Bisnis.com, JAKARTA – Harga Bitcoin mengawali tahun 2022 dengan koreksi yang cukup dalam sepanjang Januari 2022.
Berdasarkan data Bloomberg pada Selasa (1/2/2022), harga Bitcoin ditutup menguat selama 12 hari pada bulan ini, sementara sisanya ditutup terkoreksi. Aset digital lain juga terpantau terkoreksi, dengan Ether anjlok sekitar 30 persen sejak akhir Desember.
Data dari Coimarketcap mencatat, harga Bitcoin terpantau naik ke level US$38.557,60 setelah sempat turun hingga ke US$36.680. Secara bulanan, Bitcoin telah terkoreksi lebih dari 18 persen, atau pergerakan terburuk di awal tahun sejak koreksi 29 persen pada tahun 2018.
Dalam waktu kurang dari tiga bulan, harga Bitcoin anjlok ke level terendah di kisaran US$33.000 pada Januari 2022 dari rekor tertinggi sepanjang masa US$69.000. Hal ini terjadi seiring dengan aksi jual yang dilakukan investor menyusul pernyataan The Fed yang akan segera menaikkan suku bunga acuan.
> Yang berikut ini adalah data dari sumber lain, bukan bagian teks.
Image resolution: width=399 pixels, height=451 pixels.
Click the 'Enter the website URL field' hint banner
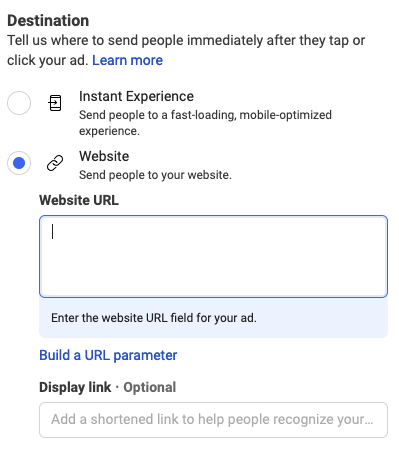pos(213,318)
Tren penurunan harga Bitcoin ini menimbulkan kekhawatiran pelaku pasar bahwa aset kripto tengah berada di fase crypto winter. Adapun, crypto winter merupakan kondisi ketika nilai cryptocurrency mengalami penurunan drastis.
Troy Gayeski, Chief Market Strategist FS Investments menjelaskan, kripto adalah kelas aset yang sangat volatil. Investor yang telah masuk pada kelas aset ini sebaiknya telah mengetahui karakteristik utama pasar kripto.
Baca Juga
“Ini adalah lingkungan yang lebih sulit untuk kripto dibandingkan dengan 6 bulan hingga 18 bulan lalu saat semuanya cenderung lampu hijau, kini pelaku pasar tengah berada di fase lampu kuning dan berhati-hati,” jelasnya dikutip dari Bloomberg.
Penurunan harga ini juga berimbas pada volume perdagangan Bitcoin yang juga lebih rendah. Laporan dari CryptoCompare menyebutkan, sentimen makro dari aset-aset berisiko menjadi katalis utama yang mendorong pelemahan di pasar kripto.
“Investasi pada aset digital mencatatkan outflow untuk pertama kalinya sejak Agustus, dengan rata-rata bulanan sekitar US$88 juta pada Januari 2022. Total dana kelolaan untuk produk Bitcoin juga turun 23 persen sejak Desember,” demikian kutipan laporan tersebut.
Sementara itu, analis Goldman Sachs Zach pandl dan Isabella Rosenberg dalam risetnya menjelaskan, secara historis tren koreksi besar-besaran pada Bitcoin terjadi sebanyak 5 kali sejak tahun 2011. Tren ini terjadi saat harga Bitcoin telah mencapai level tertinggi sepanjang masa, dengan rerata koreksi dari harga tertinggi ke terendah 77 persen.
“Secara rata-rata, tren koreksi ini terjadi selama 7 – 8 bulan, dengan koreksi kumulatif terbesar terjadi pada 2011 lalu, sebesar 93 persen,” demikian kutipan laporan tersebut.